Lately the dog food world has been as obsessed with buzz words as us gluten-free-clean-eating humans. The latest trend? A limited ingredient diet. It’s especially popular with pups prone to allergies, since eating less ingredients generally means less food sensitivities. But is the diet necessarily better for your dog? We turned to Nancy Welborn, a veterinarian and assistant professor at Louisiana State University’s School of Veterinary Medicine to answer your questions about the latest canine eating craze:
What does “limited ingredients” really mean?
It’s a simple diet with fewer ingredients that pet owners typically use for dogs with allergies. It could mean that there's only one protein or grain source, Welborn says. The limited diet could also feature some unique protein sources, like rabbit, or carbs like sweet potatoes, which pups might not have been exposed to previously. For example, a limited ingredient label could read: Deboned duck, peas, fish oil, pumpkin and dried chicory root.
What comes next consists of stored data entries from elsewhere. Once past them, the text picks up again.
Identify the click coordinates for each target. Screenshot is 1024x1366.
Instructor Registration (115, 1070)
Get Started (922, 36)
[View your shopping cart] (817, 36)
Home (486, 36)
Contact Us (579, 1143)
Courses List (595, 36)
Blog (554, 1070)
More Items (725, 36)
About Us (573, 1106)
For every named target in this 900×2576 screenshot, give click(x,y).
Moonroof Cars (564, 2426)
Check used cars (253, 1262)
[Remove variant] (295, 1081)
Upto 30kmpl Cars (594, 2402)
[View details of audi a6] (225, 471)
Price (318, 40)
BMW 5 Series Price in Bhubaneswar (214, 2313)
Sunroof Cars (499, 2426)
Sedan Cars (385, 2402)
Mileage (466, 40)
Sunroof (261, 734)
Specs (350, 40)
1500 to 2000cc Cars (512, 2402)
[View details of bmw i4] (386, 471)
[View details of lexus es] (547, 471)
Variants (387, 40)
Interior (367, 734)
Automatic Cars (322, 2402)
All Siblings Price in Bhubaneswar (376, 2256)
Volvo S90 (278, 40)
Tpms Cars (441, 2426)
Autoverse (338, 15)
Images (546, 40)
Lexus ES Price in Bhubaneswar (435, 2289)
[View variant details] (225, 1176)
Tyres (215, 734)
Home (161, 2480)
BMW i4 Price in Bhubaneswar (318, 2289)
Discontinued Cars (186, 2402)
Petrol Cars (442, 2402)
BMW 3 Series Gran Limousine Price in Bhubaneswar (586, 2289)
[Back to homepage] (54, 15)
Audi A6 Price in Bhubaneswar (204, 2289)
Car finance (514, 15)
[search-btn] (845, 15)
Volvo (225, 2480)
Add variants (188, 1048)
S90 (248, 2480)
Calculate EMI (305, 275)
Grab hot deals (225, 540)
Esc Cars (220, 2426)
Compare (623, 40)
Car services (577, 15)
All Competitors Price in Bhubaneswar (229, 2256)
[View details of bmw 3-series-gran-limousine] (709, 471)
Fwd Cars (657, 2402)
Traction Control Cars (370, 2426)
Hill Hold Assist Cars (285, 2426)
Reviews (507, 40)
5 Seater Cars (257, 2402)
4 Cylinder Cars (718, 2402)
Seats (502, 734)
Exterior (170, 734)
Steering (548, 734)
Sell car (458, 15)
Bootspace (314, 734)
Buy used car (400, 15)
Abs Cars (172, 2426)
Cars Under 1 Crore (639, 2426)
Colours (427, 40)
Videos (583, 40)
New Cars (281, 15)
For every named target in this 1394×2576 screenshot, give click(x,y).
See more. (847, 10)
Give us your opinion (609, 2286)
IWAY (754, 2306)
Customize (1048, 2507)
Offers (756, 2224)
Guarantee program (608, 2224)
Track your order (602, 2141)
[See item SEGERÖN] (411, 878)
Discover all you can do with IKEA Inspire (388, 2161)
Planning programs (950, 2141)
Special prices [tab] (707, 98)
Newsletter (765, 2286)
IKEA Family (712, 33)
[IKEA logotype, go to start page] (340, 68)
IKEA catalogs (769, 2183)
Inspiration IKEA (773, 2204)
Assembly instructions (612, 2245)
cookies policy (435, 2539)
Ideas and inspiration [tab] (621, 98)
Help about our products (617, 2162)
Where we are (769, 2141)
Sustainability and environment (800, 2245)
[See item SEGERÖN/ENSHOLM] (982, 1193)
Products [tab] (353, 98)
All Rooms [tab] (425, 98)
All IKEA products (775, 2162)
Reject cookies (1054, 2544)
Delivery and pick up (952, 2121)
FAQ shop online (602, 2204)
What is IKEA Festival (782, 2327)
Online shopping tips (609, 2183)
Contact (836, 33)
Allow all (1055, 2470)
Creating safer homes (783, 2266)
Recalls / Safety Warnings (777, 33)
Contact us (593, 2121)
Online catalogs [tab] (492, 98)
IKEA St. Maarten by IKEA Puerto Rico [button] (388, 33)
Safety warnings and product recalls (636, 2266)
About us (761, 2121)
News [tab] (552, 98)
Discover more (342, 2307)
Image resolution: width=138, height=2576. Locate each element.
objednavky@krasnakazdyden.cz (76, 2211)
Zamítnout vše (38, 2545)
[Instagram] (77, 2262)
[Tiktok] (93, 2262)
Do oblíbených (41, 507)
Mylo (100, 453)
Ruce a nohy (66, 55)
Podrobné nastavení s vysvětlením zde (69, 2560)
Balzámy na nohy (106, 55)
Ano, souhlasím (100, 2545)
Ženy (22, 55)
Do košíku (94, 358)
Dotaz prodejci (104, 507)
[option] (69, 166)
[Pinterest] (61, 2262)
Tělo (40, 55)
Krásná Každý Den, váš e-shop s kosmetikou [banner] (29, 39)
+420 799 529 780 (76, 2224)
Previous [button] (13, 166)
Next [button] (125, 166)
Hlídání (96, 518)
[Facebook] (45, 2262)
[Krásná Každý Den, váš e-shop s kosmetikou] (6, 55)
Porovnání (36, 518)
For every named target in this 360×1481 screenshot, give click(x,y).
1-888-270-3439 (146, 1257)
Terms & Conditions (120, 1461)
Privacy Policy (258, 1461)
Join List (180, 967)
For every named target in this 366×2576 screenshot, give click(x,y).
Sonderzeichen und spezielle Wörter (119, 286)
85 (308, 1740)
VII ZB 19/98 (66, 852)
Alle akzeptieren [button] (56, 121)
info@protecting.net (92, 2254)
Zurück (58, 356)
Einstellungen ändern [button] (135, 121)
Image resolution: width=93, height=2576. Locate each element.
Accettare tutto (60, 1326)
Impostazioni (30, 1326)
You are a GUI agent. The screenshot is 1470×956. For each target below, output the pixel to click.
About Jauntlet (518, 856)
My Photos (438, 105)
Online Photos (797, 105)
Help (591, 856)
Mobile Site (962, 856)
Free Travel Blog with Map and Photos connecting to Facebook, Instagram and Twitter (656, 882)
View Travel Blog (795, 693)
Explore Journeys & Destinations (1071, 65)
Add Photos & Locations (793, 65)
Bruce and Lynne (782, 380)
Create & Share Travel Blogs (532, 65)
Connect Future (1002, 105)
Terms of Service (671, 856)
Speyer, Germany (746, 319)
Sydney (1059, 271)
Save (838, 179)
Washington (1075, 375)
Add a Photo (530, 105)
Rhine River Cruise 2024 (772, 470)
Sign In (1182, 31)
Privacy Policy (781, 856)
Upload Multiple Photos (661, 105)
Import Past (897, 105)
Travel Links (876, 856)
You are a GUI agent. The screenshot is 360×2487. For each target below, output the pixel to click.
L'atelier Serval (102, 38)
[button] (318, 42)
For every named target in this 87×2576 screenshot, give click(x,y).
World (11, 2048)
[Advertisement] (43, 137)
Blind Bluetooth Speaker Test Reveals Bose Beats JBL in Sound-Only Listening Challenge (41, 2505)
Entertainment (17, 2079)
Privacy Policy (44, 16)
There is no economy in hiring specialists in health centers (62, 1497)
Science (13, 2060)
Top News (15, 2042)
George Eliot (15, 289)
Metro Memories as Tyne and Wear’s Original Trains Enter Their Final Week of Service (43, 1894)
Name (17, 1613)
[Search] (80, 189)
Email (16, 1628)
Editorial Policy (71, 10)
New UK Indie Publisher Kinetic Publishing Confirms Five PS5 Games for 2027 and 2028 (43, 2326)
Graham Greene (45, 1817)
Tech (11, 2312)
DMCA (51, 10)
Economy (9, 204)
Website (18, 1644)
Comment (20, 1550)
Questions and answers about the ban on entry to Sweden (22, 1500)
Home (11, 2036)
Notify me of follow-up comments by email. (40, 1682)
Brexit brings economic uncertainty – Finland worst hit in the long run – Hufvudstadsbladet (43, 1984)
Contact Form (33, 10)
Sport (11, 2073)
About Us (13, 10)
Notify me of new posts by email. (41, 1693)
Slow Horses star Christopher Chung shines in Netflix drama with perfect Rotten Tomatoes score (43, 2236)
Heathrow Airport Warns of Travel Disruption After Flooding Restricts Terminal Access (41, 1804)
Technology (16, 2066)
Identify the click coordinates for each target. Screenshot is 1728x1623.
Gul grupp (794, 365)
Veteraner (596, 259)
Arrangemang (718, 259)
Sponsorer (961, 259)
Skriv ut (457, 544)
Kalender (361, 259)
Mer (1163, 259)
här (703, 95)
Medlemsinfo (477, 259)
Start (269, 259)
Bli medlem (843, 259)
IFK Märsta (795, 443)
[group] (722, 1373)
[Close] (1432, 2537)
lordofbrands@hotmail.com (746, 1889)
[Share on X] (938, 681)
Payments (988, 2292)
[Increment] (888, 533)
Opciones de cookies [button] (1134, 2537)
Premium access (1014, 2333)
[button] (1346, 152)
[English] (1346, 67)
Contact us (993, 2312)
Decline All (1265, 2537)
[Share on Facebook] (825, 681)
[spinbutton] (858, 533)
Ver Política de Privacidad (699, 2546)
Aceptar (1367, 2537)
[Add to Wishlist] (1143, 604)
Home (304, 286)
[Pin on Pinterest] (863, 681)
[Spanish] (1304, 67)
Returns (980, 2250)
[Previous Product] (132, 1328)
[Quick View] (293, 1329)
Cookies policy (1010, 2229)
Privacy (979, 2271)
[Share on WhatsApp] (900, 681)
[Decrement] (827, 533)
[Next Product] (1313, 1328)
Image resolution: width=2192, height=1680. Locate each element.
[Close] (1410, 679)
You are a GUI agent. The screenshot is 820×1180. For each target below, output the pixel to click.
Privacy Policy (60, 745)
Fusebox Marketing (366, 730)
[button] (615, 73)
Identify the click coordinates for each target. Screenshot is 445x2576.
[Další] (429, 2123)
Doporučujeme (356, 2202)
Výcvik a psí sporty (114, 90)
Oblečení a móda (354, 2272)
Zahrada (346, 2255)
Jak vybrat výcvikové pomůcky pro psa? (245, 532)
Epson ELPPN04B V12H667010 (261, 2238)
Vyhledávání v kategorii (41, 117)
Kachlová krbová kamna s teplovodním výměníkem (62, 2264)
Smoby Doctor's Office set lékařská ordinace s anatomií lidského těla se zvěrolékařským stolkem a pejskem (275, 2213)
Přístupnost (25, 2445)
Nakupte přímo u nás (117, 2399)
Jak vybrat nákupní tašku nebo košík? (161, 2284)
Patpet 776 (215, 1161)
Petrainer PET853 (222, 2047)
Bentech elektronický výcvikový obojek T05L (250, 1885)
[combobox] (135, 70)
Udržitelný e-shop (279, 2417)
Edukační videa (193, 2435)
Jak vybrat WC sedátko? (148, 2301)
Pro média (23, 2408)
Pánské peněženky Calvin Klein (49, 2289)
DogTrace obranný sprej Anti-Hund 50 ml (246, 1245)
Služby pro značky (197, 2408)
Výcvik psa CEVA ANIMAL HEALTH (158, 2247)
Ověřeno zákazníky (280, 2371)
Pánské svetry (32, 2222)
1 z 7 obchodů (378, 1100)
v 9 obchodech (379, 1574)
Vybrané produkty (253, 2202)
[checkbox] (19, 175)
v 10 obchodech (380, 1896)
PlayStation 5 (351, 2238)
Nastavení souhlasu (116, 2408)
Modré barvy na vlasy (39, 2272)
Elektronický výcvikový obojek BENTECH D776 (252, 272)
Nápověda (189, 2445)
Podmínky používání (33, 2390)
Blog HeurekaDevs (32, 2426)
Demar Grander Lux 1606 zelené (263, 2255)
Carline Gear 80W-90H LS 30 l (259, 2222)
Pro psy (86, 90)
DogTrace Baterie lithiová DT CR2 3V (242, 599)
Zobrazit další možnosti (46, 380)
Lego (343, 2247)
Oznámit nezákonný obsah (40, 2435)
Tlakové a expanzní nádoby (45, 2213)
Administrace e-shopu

What are the benefits of this diet?
Limited ingredient dog foods are really made (and marketed) for pups who are prone to allergies. The diet is supposed to help minimize symptoms that come from food sensitivities like itchy skin, infections and stomach issues. Some claim that it can improve digestion and improve energy levels.
Are there any downsides?
“If owners begin feeding these foods without veterinary recommendation, they are exposing the pets to multiple sources of proteins and/or grains which may cause problems down the road,” explains Welborn. The best way to determine allergies is to take your dog to the vet to check them out and do an an elimination diet (eliminate foods one-at-a-time to figure out the source of the problem). Plus, being on a limited ingredient diet doesn’t necessarily mean that you’re feeding your dog a better diet. The key, Welborn says, is to assess the protein, vitamin and mineral levels in the foods, making sure they’re balanced, complete and high quality.
So is it worth it?
For some dogs, a limited ingredient diet is the solution to their problems. But a limited ingredient diet by definition doesn’t necessarily equate to a higher nutritional quality diet, Welborn says. (Remember when it seemed like every human switched to a gluten-free diet to be “healthier,” even if they weren’t gluten-intolerant?) Often, you can get many of the same benefits that are attributed to this diet—better digestion, less allergies, more energy—by feeding your dog unprocessed food with higher quality ingredients (not necessarily ‘limited’.)